__Text zum Lesen__.
+ + +

# Element TSC mit Rohloff ??



## juppzupp911 (9. Dezember 2004)

Hallo !!!!

ich habe günstig ein neues RM Element TSC 2003 + Fox 80 RLT geschnappt.Da ich mir sowieso ein leichtes Touren/Racerad aufbauen wollte, möchte an dieses Rad nun meine Rohloff ranschrauben.

Und nun zu den Fragen: 

1) Was haltet Ihr davon?

2) hat schonjemand Erfahrung damit?

3)und noch wichtig......Ist der Rahmen wirklich so filigran(oder schnell kaputtbar) wie alle behaupten? so das ich mir bei 80 kg Gewicht Gedanken machen muss.....denn ich wollte nicht nur Forst-Autobahn fahren.


Danke im Vorraus


----------



## xcrider (10. Dezember 2004)

Auf Waldwegen wirst Du das Element ganz sicher nicht überlasten!


----------



## MTB-News.de




----------



## Deer (10. Dezember 2004)

Das TSC ist ein Leichtbaufully und so sollte man(n) es auch aufbauen. Ich glaube nicht das der Hinterbau das Drehmoment der Speedhub auf Dauer aushält, da es bei älteren TSC-Rahmen schon Risse im Hinterbau durch Verwendung von größeren Scheibenbremsen gab. Ich würde da mal bei RM anfragen.


----------

+ + +

__Aufgaben__.
1. Beantworte kurz diese Fragen zum Forumsthread über das Element TSC mit Rohloff:
(a) Welche Federgabel bekam juppzupp911 zusammen mit dem Element TSC 2003?
(b) Mit welchem Körpergewicht rechnet juppzupp911?
(c) Wo sollte man laut Deer nachfragen?
2. Wiederhole aus dem Forumsthread über das Element TSC mit Rohloff wortgetreu den Abschnitt von „ich habe günstig“ bis „nur Forst-Autobahn fahren.“.

__Einträge__.
+ + +

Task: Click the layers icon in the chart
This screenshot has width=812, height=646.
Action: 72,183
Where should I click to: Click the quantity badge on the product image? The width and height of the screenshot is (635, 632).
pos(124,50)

+ + +

__Lösungen__.
1.
(a) Eine Fox 80 RLT.
(b) Mit 80 kg.
(c) Bei RM.

2.
ich habe günstig ein neues RM Element TSC 2003 + Fox 80 RLT geschnappt.Da ich mir sowieso ein leichtes Touren/Racerad aufbauen wollte, möchte an dieses Rad nun meine Rohloff ranschrauben.

Und nun zu den Fragen: 

1) Was haltet Ihr davon?

2) hat schonjemand Erfahrung damit?

3)und noch wichtig......Ist der Rahmen wirklich so filigran(oder schnell kaputtbar) wie alle behaupten? so das ich mir bei 80 kg Gewicht Gedanken machen muss.....denn ich wollte nicht nur Forst-Autobahn fahren.